» **Work to do**
In the rows below, convert everything from the line with "Tap the crossed-out 54 000 ₽ price" to the line with "pos(445,1075)", both included, into a JSON list of strings with one string per line and no blank lines. Leave the pictures out of your answer.

» **Listed entries**
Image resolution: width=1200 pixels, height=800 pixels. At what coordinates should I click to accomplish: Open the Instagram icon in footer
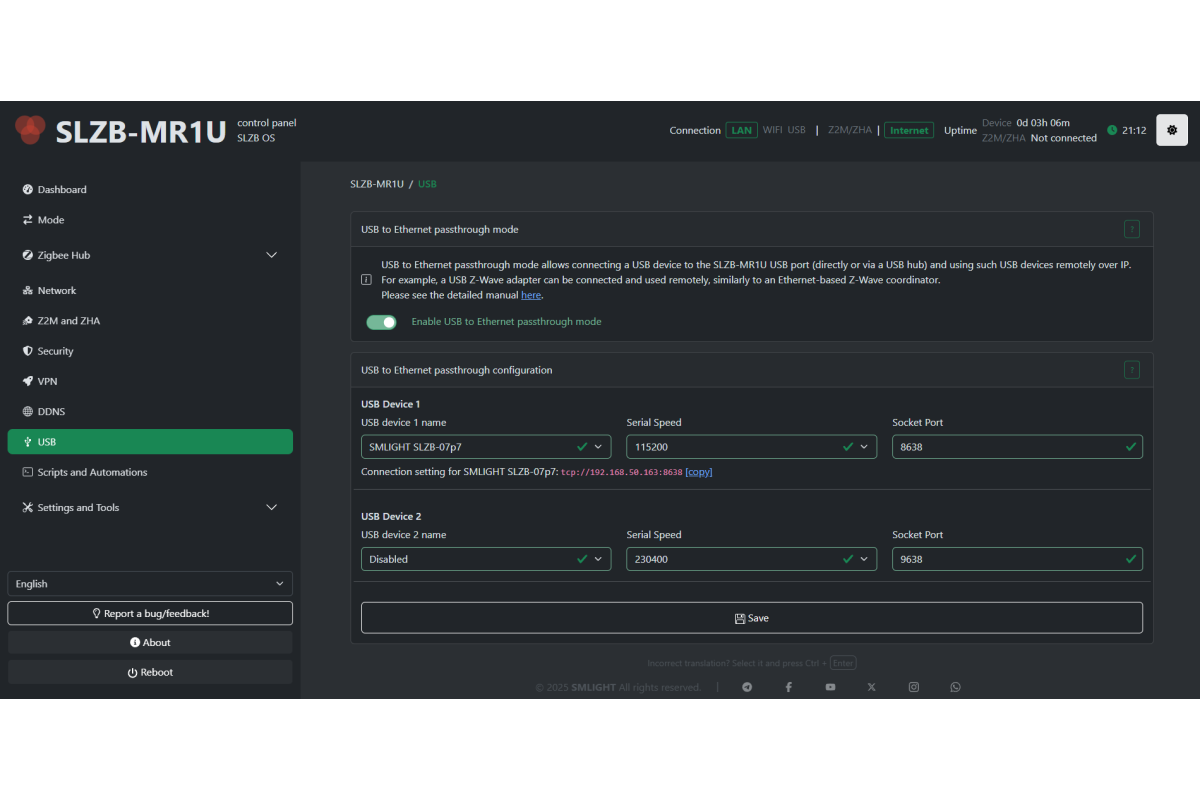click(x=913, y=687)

==

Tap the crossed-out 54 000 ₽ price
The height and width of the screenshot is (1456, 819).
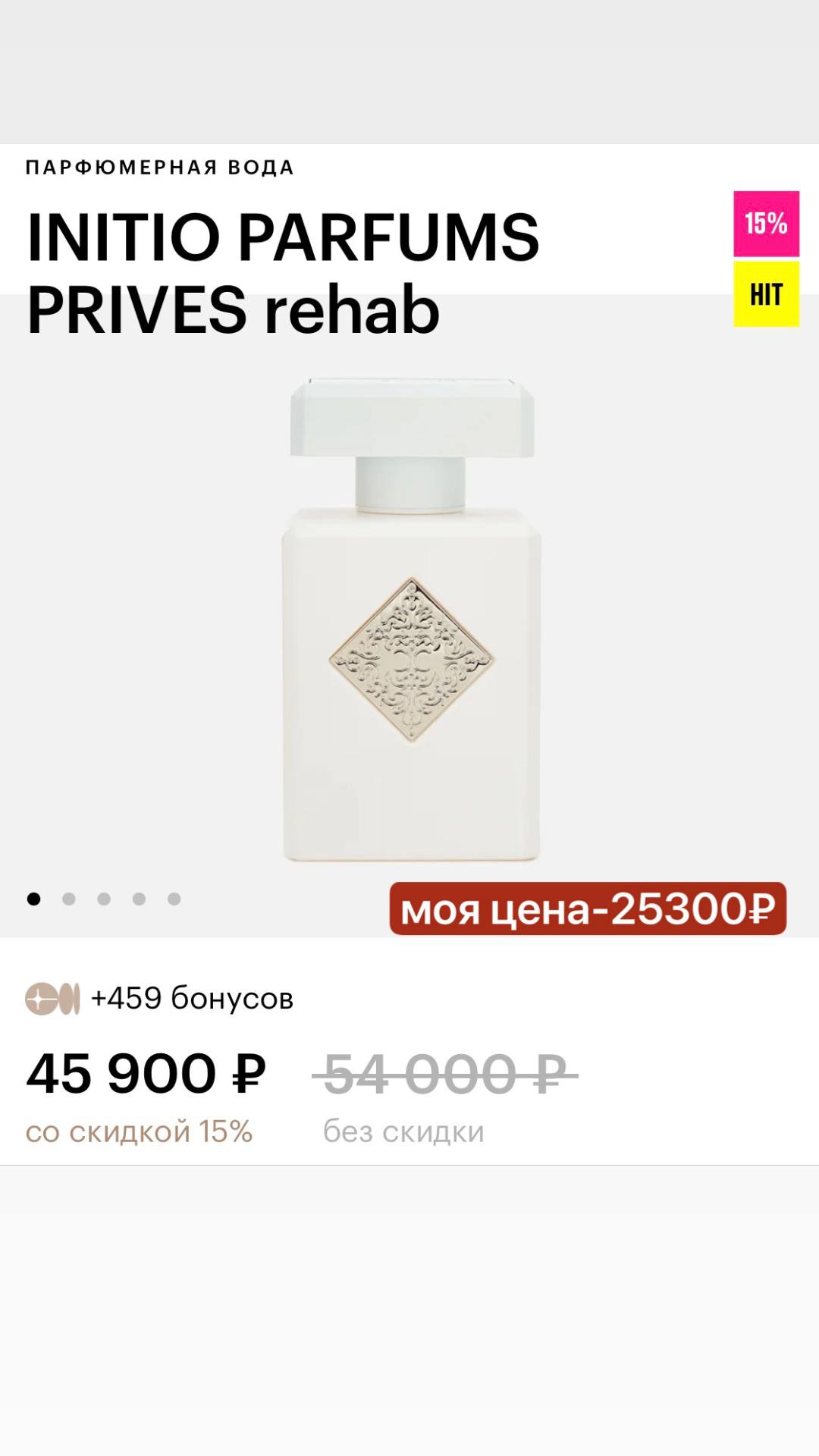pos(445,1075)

» **Answer to this exercise**
[
  "Tap the crossed-out 54 000 ₽ price",
  "The height and width of the screenshot is (1456, 819).",
  "pos(445,1075)"
]